BV — Sobre o conhecimento desse novo vírus, o que o senhor tem para nos contar?
Dr. Domênico — O que aconteceu nestes 60 dias? De forma bem transparente, de coração aberto, todos nós [médicos] no início, quando começamos a lidar com a Covid-19, ficávamos com medo, temerosos. Hoje, sabemos identificar alguns fatores de risco, alguns pacientes que vão reagir mal à droga que vão usar e em que momento usarão. Os avanços são enormes, os tratamentos, a busca pelas vacinas... Há mais de 100 vacinas sendo testadas no mundo todo. Alguns ousam dizer que teremos vacinas prontas ainda no segundo semestre de 2020, talvez em setembro. A grande maioria acredita que ela chegará para o início de 2021, no primeiro semestre. Agora, tem o Remdesivir, que é um antirretroviral que parece encurtar o tempo de tratamento, de internação; há alguns trabalhos que mostram que o tempo de tratamento de 12 dias cai para 8. Quem sabe, no futuro, seja possível associar dois ou três retrovirais e, com isso, ter um tratamento igual ao que existe para Hepatite C e outras doenças virais. Enquanto isso não acontece, resta-nos, além do distanciamento social, identificar o mais precocemente a doença e tentar descobrir os casos mais leves, os moderados e os casos graves (...) e direcioná-lo para internação, para a vigilância em uma unidade semi-intensiva ou para um acompanhamento ambulatorial, sempre monitorando os sintomas desse paciente.

BV — Quais os principais sintomas da Covid-19 que podemos observar?

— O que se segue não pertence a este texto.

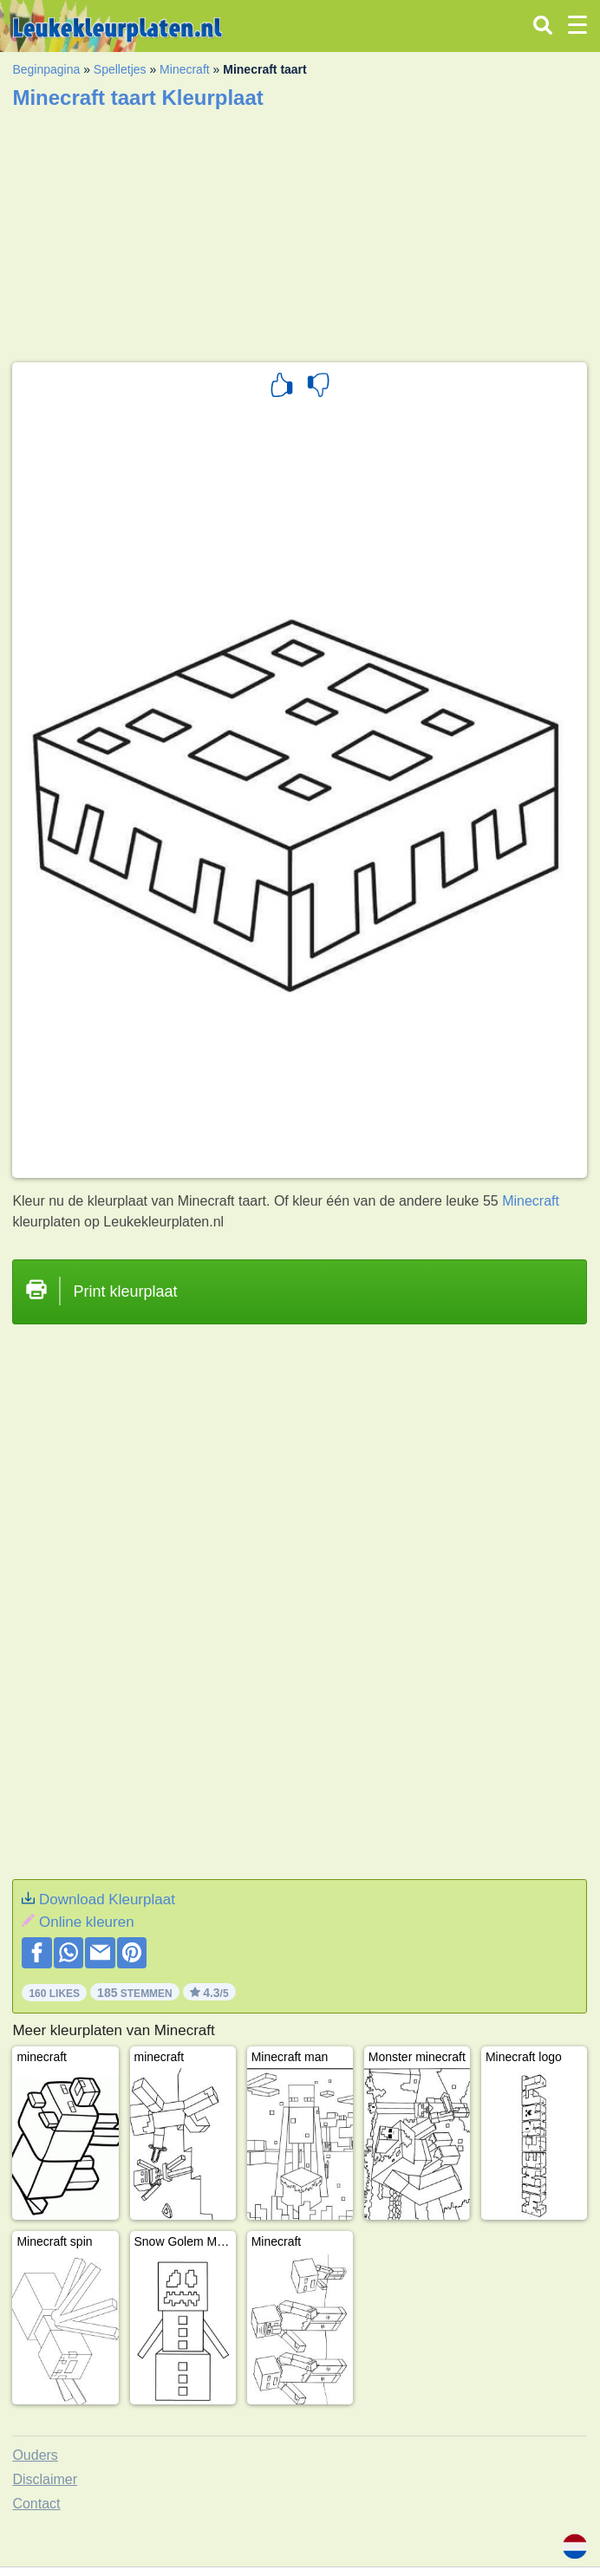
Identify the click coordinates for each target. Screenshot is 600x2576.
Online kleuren (86, 1922)
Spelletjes (120, 69)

Dr. Domênico — A doença pode se apresentar de diversas formas. Há paciente que chega tossindo, com febre, dor no corpo, dor de cabeça, dor de garganta, alteração no olfato e no paladar. Esse doente já está com diagnóstico, mas existem os com poucos sintomas, são os chamados oligossintomáticos ou assintomáticos. Esses são perigosos, por isso a vantagem da testagem em massa. O que fazer no caso daqueles que têm quadros leves e moderados, com dor no corpo, alteração no paladar e no olfato, um pouquinho de dor de cabeça? Nesses casos mais leves, [é importante] manter as pessoas em casa. Se a pessoa apresenta o quadro de febre persistente, falta de ar, desconforto respiratório, uma certa ofegância, a febre não baixa, o coração acelerado e confusão mental, ou seja, sinais de que tem uma infecção mais grave, esse doente não deve ficar em casa. Existe um aparelhinho chamado oxímetro de pulso, ele tem sido muito falado, a gente coloca no dedo, e ele dá a saturação de oxigênio. As pessoas que podem adquirir esse aparelho, que custa em torno de R$ 150, se sentirem falta de ar, coloquem o dedo e vejam a saturação de oxigênio. O paciente diz: “Doutor, o meu pulso está com 80 batimentos por minuto (bpm), e a minha saturação está 97%”. Ele está com febre? Não. “Fica tranquilo, não venha para o hospital.” Mas, se estiver saturando abaixo de 93, 90, 91% e [o indivíduo] estiver cansado, a gente diz: “Venha para o hospital”.